Selected text ->
────────────────

Mike Speciale was a dance band leader in the 1920s. He made numerous recordings for the Edison and Pathé companies, and appeared regularly on radio from the mid 1920s until at least 1934.

==History==
Mike Speciale is known to have an organized band by mid 1921 that was based in Norfolk, Virginia, his place of residence at the time. In 1924 he was the office manager for Cosmopolitan Orchestras, Inc., Ray Miller's booking agency. By mid-1929 he was based out of New York, though touring extensively across the eastern half of the United States, and had named his musical outfit the "Crusaders." His orchestra gained significant popularity in the Coal Region.

==Recordings==
Beginning October 1924 and ending February 1929, Speciale recorded nearly one hundred sides, appearing on Apex Records, Cameo Records, Edison Records, Harmony Records, Homochord, Lincoln Records, Pathé Records, Perfect Records, Regal Recordings and Romeo Records. Besides "Mike Speciale and His Orchestra", these recordings appear under the names "Carlton Terrace Orchestra", "Eldon's Dance Orchestra", "Lenox Dance Orchestra", and "Windsor Orchestra." Mistakenly, recordings also appear as "Lanin's Arcadians" and "Ben Selvin and His Orchestra".

In 1931 he made a series of electrical transcriptions for radio distribution.

==Radio==
The Speciale orchestra was one of the first "name" orchestras to appear regularly on radio transmissions, and became known nationally through broadcasts from WEAF, WJZ, and WLW. His orchestra was also carried on the CBS radio network. His broadcast tagline was "Mike at the mike."

────────────────

Record extracts ->
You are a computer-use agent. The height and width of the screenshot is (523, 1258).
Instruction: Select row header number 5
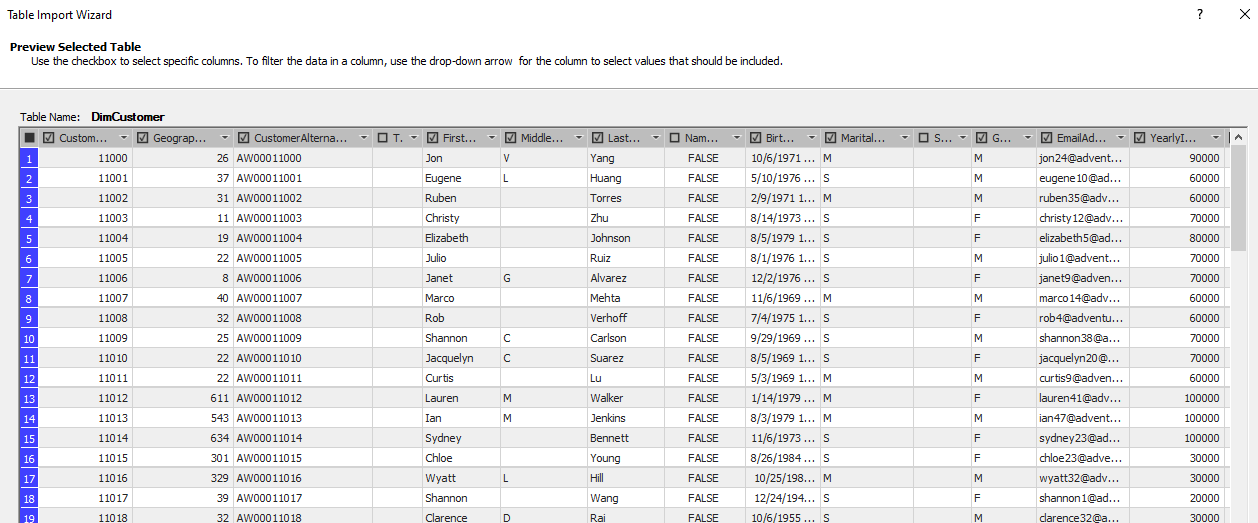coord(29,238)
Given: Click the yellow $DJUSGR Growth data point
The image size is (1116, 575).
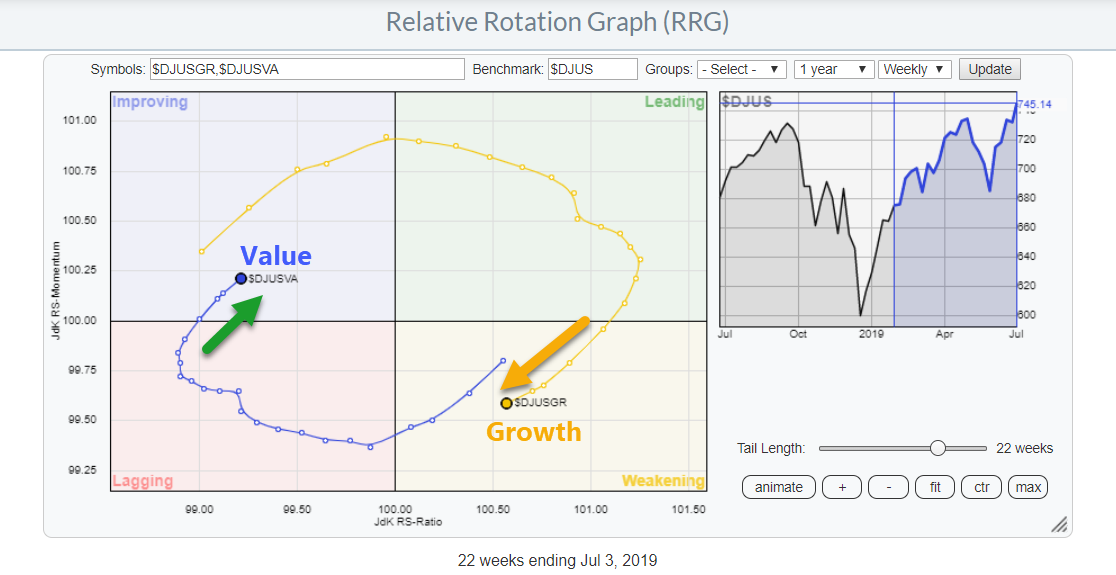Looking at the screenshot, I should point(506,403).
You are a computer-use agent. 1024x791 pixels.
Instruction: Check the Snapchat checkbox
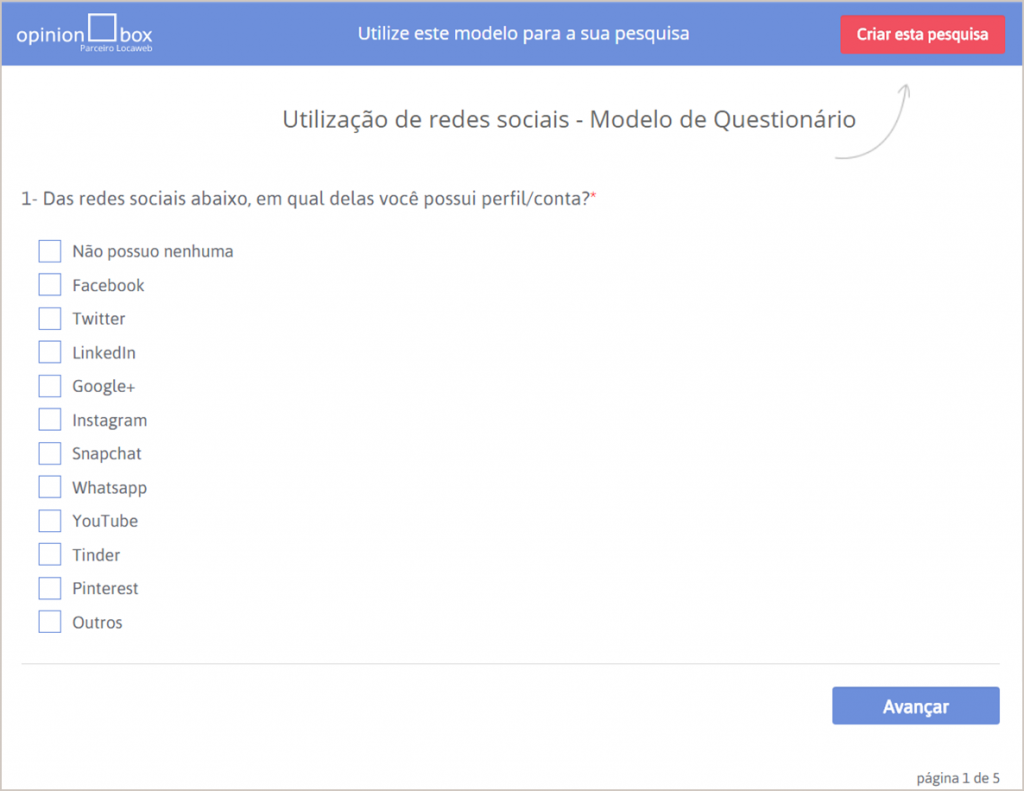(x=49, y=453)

────────────────

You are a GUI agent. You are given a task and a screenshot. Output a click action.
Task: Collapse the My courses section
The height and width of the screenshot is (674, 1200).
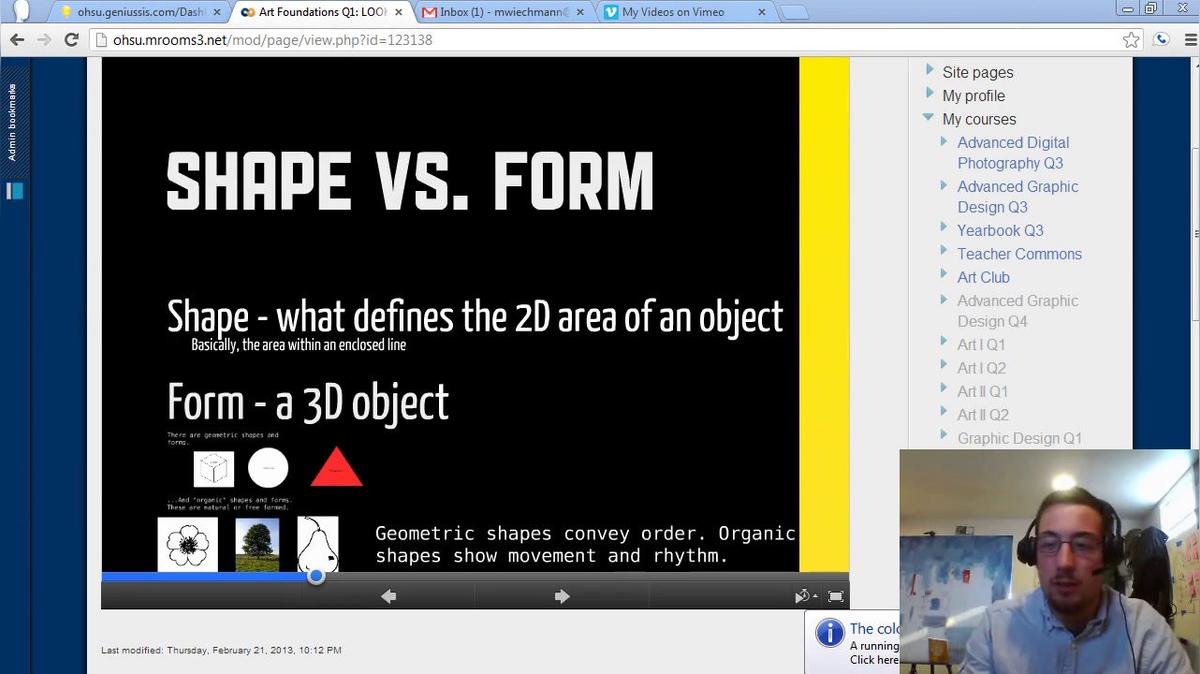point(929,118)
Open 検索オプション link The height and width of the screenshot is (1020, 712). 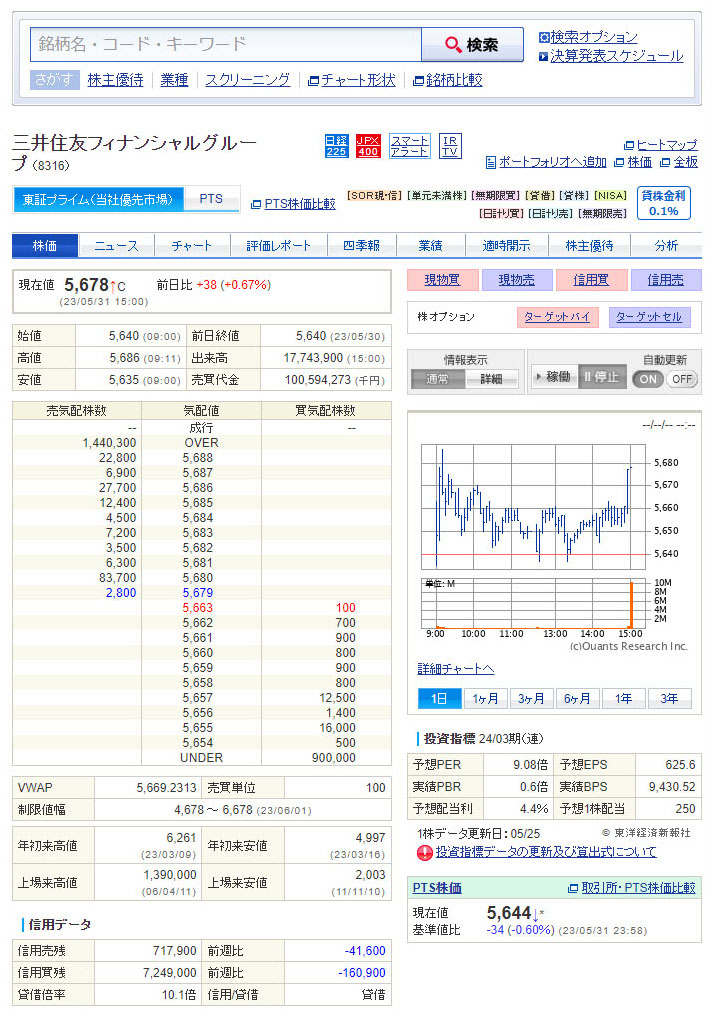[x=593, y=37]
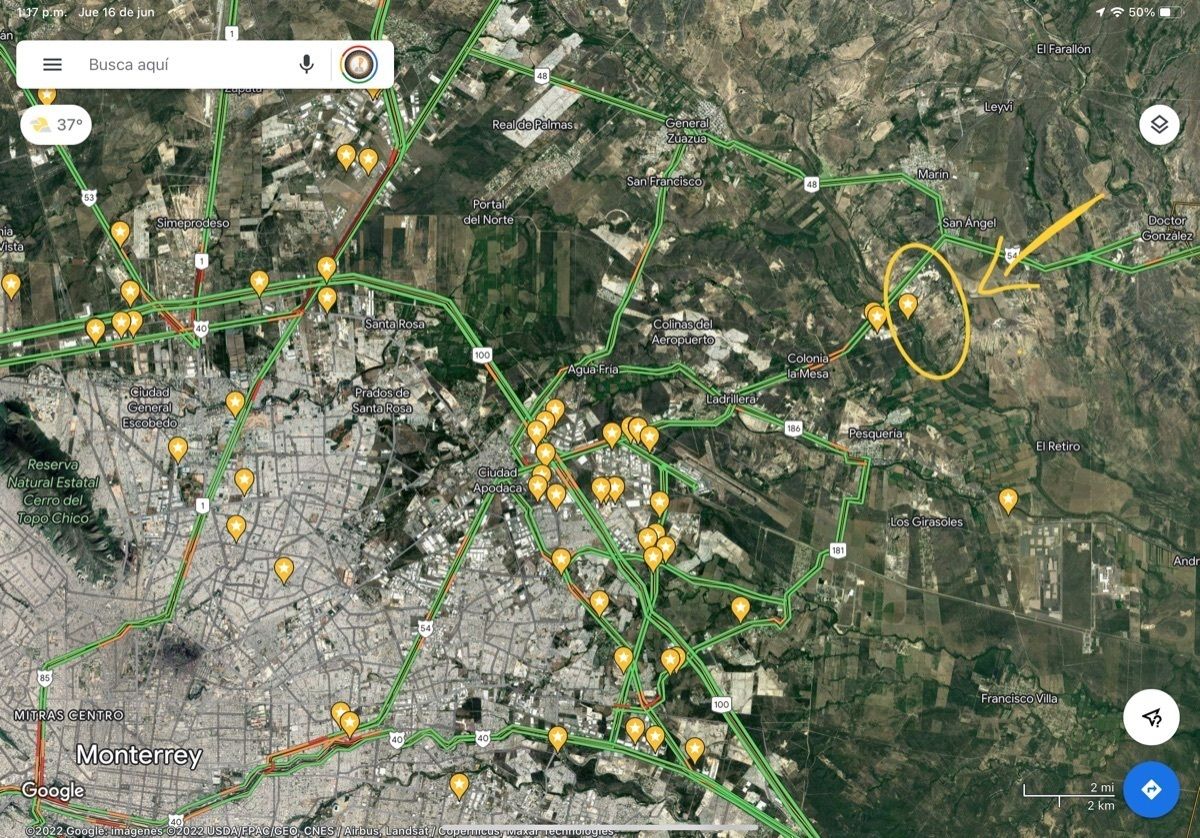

────────────────

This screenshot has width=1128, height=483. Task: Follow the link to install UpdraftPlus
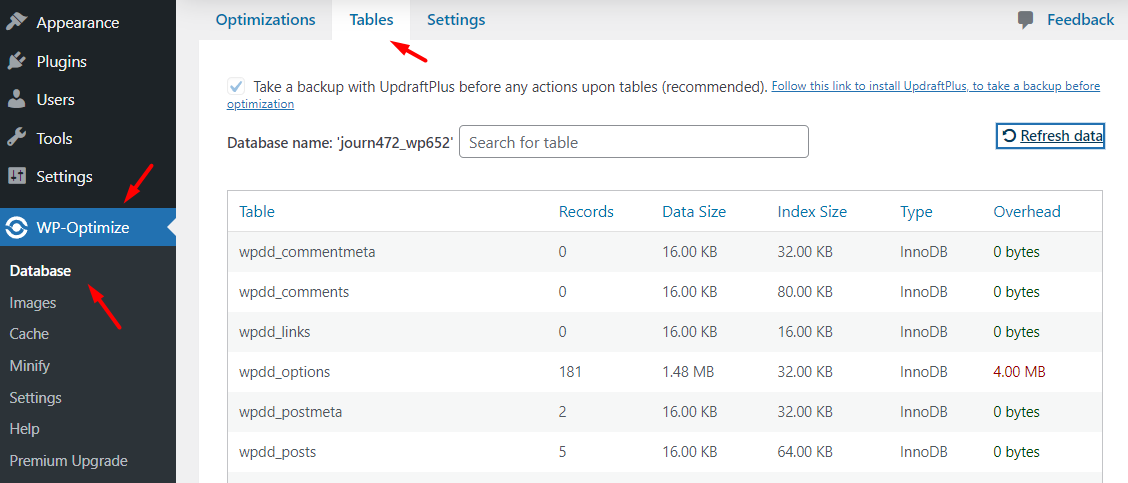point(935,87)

────────────────

Task ->
Answer these questions from the text on Mike Speciale:
1. Where was his band based by mid 1921?
2. In which month and year did his recording period begin, and in which did it end?
3. What was his broadcast tagline?
The records have nothing to do with the text on Mike Speciale.

Result ->
1. Norfolk, Virginia
2. It began in October 1924 and ended in February 1929.
3. "Mike at the mike."